Tag Archives: hangers

A Truss Raising Challenge

A Truss Raising Challenge

STEVE in ST. MARIES writes:

“My question is about raising my trusses. I bought my building package when prices were rapidly rising, not knowing how high they would go. I was only able to afford a third of the building I wanted, but I had the engineer design it so I could attach the other two thirds of the building (the shop portion) at a later date. So the gable end is a 40′ span and the eave sidewalls are 24′. To make it a sturdy freestanding structure, the center trusses on the 24′ sides are tripled, with single trusses on each end. Also, the purlins are hangered from the center triple truss and rest on top of the endwall trusses. With the tripled truss in the center having full bearing on the posts, i don’t see a way to use a winch box in the center. FYI, when i say center I’m looking from the eave wall side. What I’m thinking is building the whole system on the ground, using winch boxes at the four corners, and using two genie crank lifts under the triple truss to handle the weight. since the posts on the gable ends are notched to the outside, I was thinking I could use partially sunk nails on the top of one gable truss to keep the purlins from sliding down the pitch even though the other end will be in the hangars on the center truss, and using nails on the bottom side of the purlins to keep the truss from leaning in or out as I lift with the winch boxes. when the whole assembly gets up where it needs to be, the one gable side and triple truss will slide into the post notches, and the other gable truss bottom chord can be pushed into place and the nails removed on the bottom of the purlins that are resting on it to get everything on layout. Is this too convoluted? Will this work? Is there a better way other than renting a forklift or boom truck, which aren’t options for me?”

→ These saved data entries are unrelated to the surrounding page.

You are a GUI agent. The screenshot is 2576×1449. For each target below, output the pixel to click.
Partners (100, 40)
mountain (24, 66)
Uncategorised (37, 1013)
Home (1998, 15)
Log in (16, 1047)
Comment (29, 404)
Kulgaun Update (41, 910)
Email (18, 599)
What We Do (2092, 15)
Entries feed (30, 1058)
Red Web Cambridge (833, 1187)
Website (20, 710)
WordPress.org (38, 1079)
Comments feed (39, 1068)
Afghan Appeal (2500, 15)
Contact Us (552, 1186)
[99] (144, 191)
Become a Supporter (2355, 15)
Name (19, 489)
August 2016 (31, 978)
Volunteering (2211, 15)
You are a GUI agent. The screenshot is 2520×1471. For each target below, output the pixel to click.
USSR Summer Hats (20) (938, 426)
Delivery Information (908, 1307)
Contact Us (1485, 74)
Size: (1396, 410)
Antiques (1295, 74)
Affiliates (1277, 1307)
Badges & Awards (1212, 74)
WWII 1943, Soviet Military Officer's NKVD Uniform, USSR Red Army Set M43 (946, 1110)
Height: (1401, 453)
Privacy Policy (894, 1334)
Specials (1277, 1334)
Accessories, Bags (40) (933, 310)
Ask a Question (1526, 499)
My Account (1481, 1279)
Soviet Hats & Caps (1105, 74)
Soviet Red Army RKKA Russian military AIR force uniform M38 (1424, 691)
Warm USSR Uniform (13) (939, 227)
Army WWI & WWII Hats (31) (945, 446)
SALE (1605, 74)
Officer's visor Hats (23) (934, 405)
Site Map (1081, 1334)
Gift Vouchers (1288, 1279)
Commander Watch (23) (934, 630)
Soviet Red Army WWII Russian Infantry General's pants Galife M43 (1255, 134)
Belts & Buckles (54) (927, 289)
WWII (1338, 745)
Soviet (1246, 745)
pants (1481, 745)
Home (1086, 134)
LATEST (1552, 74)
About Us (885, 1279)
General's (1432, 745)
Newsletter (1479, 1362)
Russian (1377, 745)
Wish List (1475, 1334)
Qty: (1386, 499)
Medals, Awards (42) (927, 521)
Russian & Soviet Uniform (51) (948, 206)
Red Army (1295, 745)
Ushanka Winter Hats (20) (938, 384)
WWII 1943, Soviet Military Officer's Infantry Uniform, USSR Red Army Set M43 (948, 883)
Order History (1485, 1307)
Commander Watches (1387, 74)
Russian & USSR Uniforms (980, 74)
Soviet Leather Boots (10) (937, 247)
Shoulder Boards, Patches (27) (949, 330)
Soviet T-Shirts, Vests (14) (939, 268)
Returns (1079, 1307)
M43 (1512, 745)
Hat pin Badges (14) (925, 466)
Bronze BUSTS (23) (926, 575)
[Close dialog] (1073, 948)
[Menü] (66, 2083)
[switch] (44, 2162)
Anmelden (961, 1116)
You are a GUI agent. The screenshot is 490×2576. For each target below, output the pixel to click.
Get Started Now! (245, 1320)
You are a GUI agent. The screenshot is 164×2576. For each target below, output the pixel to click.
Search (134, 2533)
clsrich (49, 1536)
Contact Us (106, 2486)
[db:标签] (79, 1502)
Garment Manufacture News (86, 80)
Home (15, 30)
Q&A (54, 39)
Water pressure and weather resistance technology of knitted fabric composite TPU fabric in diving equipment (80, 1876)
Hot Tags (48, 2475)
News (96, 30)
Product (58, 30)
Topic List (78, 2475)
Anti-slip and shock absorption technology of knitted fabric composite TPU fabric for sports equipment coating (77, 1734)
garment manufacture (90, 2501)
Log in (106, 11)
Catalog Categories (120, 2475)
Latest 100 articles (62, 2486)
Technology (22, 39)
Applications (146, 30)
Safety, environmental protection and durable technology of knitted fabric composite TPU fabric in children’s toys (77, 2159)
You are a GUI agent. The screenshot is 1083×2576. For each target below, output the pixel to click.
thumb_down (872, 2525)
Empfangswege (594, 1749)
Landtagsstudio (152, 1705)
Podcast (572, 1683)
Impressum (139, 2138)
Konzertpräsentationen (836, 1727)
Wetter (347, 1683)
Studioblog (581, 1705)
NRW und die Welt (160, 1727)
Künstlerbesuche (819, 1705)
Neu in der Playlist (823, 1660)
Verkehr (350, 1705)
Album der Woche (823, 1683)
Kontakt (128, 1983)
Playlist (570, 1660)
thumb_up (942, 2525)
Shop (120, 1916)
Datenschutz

I have been through St. Maries many times. It made for a great stop on motorcycle rides around Coeur d’Alene Lake. Way back (early 1900’s) my great grandparents had a store there in town (I have an awesome panoramic photo on my wall – looking North from town showing billowing smoke from 1910’s Great Fire).

Temporarily attach short pieces of 4×6 to one side of your triple truss bearing columns opposite truss notch (using 8 inch long TimberLoks or similar) so you can winch up the center set of trusses. You can (should) attach purlins in end bays to tops of end trusses with Simpson H-1 brackets or equal and solid block on top of the truss, between purlins, to prevent rotation. On the end away from the triple truss notch, don’t attach lower few purlins, so truss ends remain flexible.

With six winch boxes, you can now crank up all of your roof at once.

 

Simpson Strong Tie

I believe in the use of engineered connectors, wherever they can be prudently used in post frame (pole building construction). The average consumer who has visited a lumber yard, or a big-box home improvement center has probably seen many of them, but may not have given them more than a passing thought.

About two decades ago, when I was constructing pole buildings, one of our clients called us after a freakishly high wind storm (significantly higher than the design Code required wind load, at the timSimpson Strongtie H1 Hangere, of 70 miles per hour) had plowed through their building. This particular building had 2×6 roof purlins on edge, cantilevered over the endwall roof truss, to support the end overhang. The wind literally tore the purlins off the end truss, and flipped the first bay of the roof upside down onto the second bay!

In doing forensic analysis, after the wind died down of course, we determined the connection of the purlins to the end truss with toenails was adequate to have withstood a Code wind load, but not the wind speeds which had attacked the building. The solution for the repair, as well as for future building designs was to utilize a Simpson H-1 bracket to attach overhanging roof purlins to end trusses.

Typical Hansen Pole Buildings utilize many engineered steel connectors manufactured by Simpson.  Most typically they include joist hangers to attach roof purlins and bottom chord bracing to interior trusses and strap hangers to attach X bracing to trusses as well as end trusses to columns in high wind load applications.

There is an interesting history to the development of Simpson brackets, which I had been unaware of:

“The Simpson Family has been in the San Francisco Bay Area building community since 1914, but it wasn’t until the mid-1950s that they launched the business that would become a world leader in their industry. And it all really began with a visit from a neighbor.

“The doorbell rang one Sunday night in 1956,” recalled Barclay Simpson, who took over a window screen business from his father in 1947. Outside was a neighbor who was looking to make structural connectors for the ends of 2x4s for a flat roof. Could Simpson help him out? “I said, ‘Of course’ and then tried to figure out whether I could.”

It was that request for a joist hanger that led to the creation of Simpson Strong-Tie, a global company with more than $550 million in sales worldwide (2010), more than 1,800 employees, and nine U.S. and 10 international manufacturing locations. As a publicly traded company, Simpson Manufacturing Co. has had exceptional performance records since the company’s 1994 IPO. As a result, it has consistently commanded the respect of industry analysts for its market leadership, strong fiscal management, and innovative approach to growth.”

My experience is, if an engineered steel connector exists, Simpson makes it – and if it doesn’t exist, their engineering team will find a solution!